Après avoir essayé l’Alpine A110 « normale » en version Pure (lire ici), il me tardait de prendre le volant de la (réputée) plus performante version « S ». Avec cependant une petite appréhension suite aux différents articles lus à son sujet. Si des journalistes réputés et expérimentés ont déjà mis en avant les différences entre les versions de base (restons sur l’appellation « Normale » par facilité) et la « S », que vais-je pouvoir raconter de nouveau ?

Nostalgie, filiation et concurrence

Quels sont les moteurs de l’acheteur d’une voiture de sport ? Selon moi il y en a 4 principaux.

Le premier, le paraître. Même si la tendance est moindre qu’il y a quelques décennies, rouler en voiture de sport continue de véhiculer une image de réussite et de dynamisme. Il s’agit de voitures esthétiques, souvent réputés chères, rapides et rares. L’acheteur d’un coupé sport peut donc chercher à passer un message : je suis riche ; j’aime ce qui est cher et rare, voir inutile ; et je suis dynamique puisque attiré par la performance.

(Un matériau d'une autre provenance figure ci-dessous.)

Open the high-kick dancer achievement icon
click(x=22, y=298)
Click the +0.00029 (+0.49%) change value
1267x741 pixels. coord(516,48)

Ce premier moteur n’est pas rare, mais il n’est à mon sens pas représentatif des vrais passionnés. Certes il est toujours agréable de se promener dans une belle voiture qui attire l’œil, mais pour le passionné, ce ne sera jamais le premier critère d’achat.

Le second moteur, certainement le plus courant chez les vrais passionnés sera la performance. La recherche de la meilleure voiture dans sa catégorie. La plus rapide, la plus efficace. C’est ce moteur qui explique la course en avant que se livrent depuis toujours les constructeurs. Chaque nouveau modèle se voulant plus puissant que le précédent, plus rapide sur le Nurburgring. Cette recherche de la performance permet aux constructeurs aussi de se « voler » une part de la clientèle les uns aux autres.  En effet les clients guidés par la performance, n’hésiteront pas à troquer leur Renault Megane RS pour une Honda Civic type R, ou bien leur Ferrari 488 pour une McLaren 720S. Tant que la nouvelle est plus performante. Mais cette recherche de performance est aussi une aubaine pour les constructeurs dans la recherche de fidélisation de leur clientèle. En sortant une nouvelle version d’un modèle à succès, ils peuvent vendre un nouveau jouet à un client. Cette stratégie a permis à Lotus de survivre ces dernières années en proposant tous les 6 mois une nouvelle Elise, Exige ou Evora avec 10 ch de plus et 10 kg de moins que la précédente.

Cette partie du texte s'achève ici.